The State of Rhode Island offers a twenty year electricity purchase contract to commercial rooftop owners that install solar power. Essentially, CommercialSolarGuy will build a small power plant on your building, and National Grid will purchase all of that electricity. Payments are made through a monthly electronic deposit as National Grid sells that electricity into the market. A chunk of this solar electricity will be used by your own structure, the rest by your neighbors.
In this article we will cover the high level financial aspects of the transaction.
The above structure in Bristol, Rhode Island is a real building we’re working for a customer. The less than perfect roof has space for 414 solar panels, each of which cost $940 each to install based on this roof’s unique characteristics.
For instance, an all new white thermoplastic (TPO) surface repaired the leaking thirty year old metal roof. This surface requires extra labor, accounted for in the project’s projected cost. This site needed an upgraded transformer because the existing unit peaks at 50kW, and our solar system will peak around 150kW. The upgrade will cost roughly $5,000.
At $389,320, the purchase price includes all aspects of the project. We begin with engineering, permits, and interconnection. After installation we train the onsite team to manage the already running power plant and include 5 years of remote monitoring. This is a standard turn key solar project offering.
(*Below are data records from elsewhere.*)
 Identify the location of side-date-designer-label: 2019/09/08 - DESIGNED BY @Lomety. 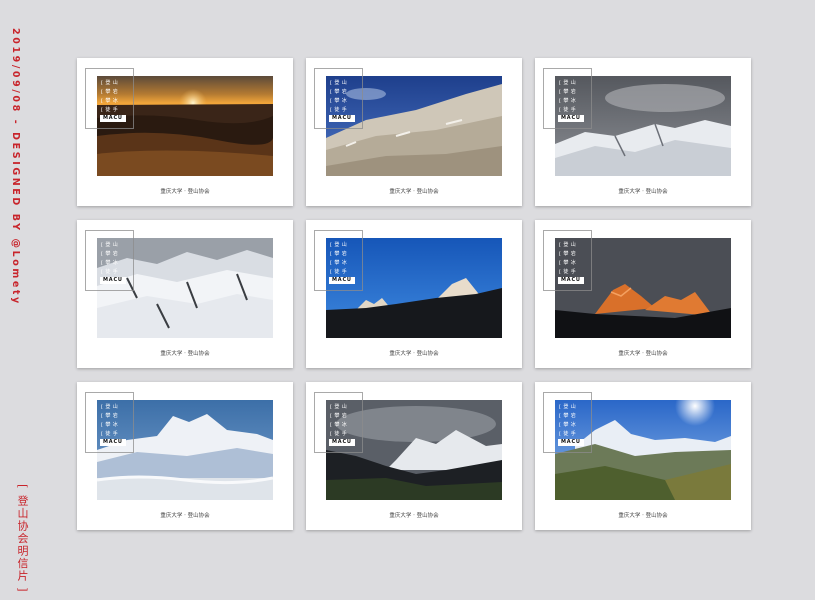
(16, 167).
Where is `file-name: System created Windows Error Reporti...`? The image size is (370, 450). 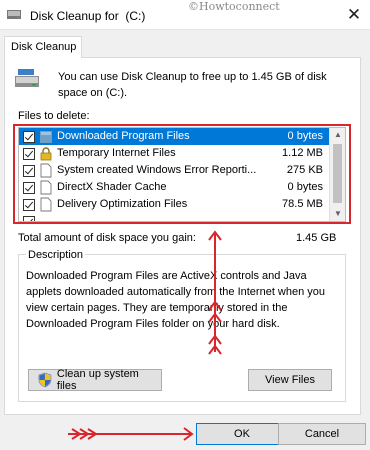 file-name: System created Windows Error Reporti... is located at coordinates (157, 170).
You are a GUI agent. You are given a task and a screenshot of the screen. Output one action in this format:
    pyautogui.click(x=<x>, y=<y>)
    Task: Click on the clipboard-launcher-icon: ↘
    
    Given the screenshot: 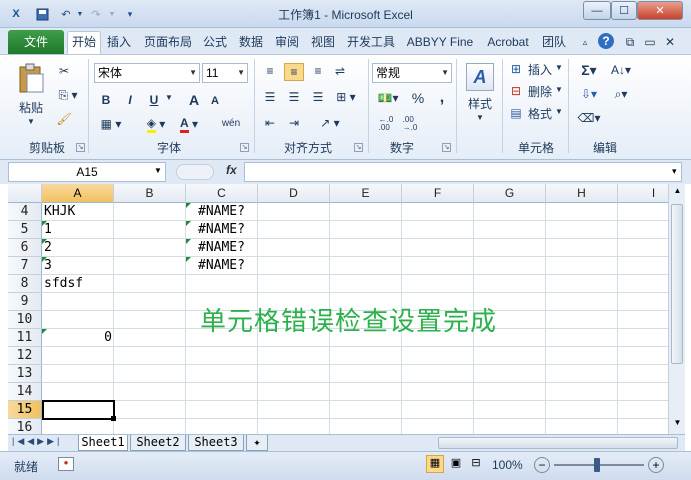 What is the action you would take?
    pyautogui.click(x=80, y=148)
In the first six years of this real life financial model, the Rhode Island RE (FiT) column represents the main revenue stream that the project owner will receive. This number is guaranteed by contract with the State of Rhode Island and the electricity utility before construction begins. The rate is fixed and guaranteed for twenty years. Note that the value falls each year. This is the solar degradation value of 0.5%/year – which will stay above 90% for at least 20 years.
Business Energy Investment Tax Credit (ITC) – 26% of businesses that install solar photovoltaic (PV) systems are eligible to receive an (ITC) investment tax credit, which can be used to directly offset federal tax liability on a dollar-for-dollar basis. If the tax credit exceeds your tax liability you can roll the credit into future tax periods for 20 years. Commercial projects that commence construction through the end of 2022 are eligible to receive a 26% tax credit of the total PV system cost. The ITC steps down thereafter: 2023 projects qualify for a 22% ITC, 2024 and later projects qualify for a 10% ITC. Total Incentive Value: $101,223
State(RI) – Modified Accelerated Cost-Recovery System (MACRS) Under the Modified Cost Recovery System (MACRS), businesses may recover investments in certain property through depreciation deductions. The MACRS establishes a set of class lives for various types of property over which the property may be depreciated. Total Incentive Value: $23,359
Federal – 100% bonus depreciation (Tax Reform Bill) The Tax Reform Bill modifies bonus depreciation under Code Section 168(k) to allow 100% expensing for property placed in service after September 27, 2017 and before January 1, 2023. By increasing bonus depreciation to 100 percent, the new tax bill essentially allows eligible entities to deduct the entire allowable tax basis of the system in the first year of operation. Under the federal Modified Cost Recovery System (MACRS), businesses may recover investments in certain property through depreciation deductions. MACRS establishes a lifespan for various types of property over which the property may be depreciated. For PV systems, the taxable basis of the equipment must be reduced by 50% of any federal tax credits associated with the system. Total Incentive Value: $71,129
Three tax benefits that come to a business owner that installs solar power. The first two are depreciation – state and federal. The third benefit is the 26% Federal Investment Tax Credit for solar power. These three solar incentives, when totaled, are worth $177,024 for the average taxpayer in the first year. That’s greater than 45% of the system’s cost.
Combined, those tax benefits – along with $42,535 of electricity revenue and the solar investment – covers 56% of the project cost in year one. The project fully covers initial costs by the second half of the fourth year.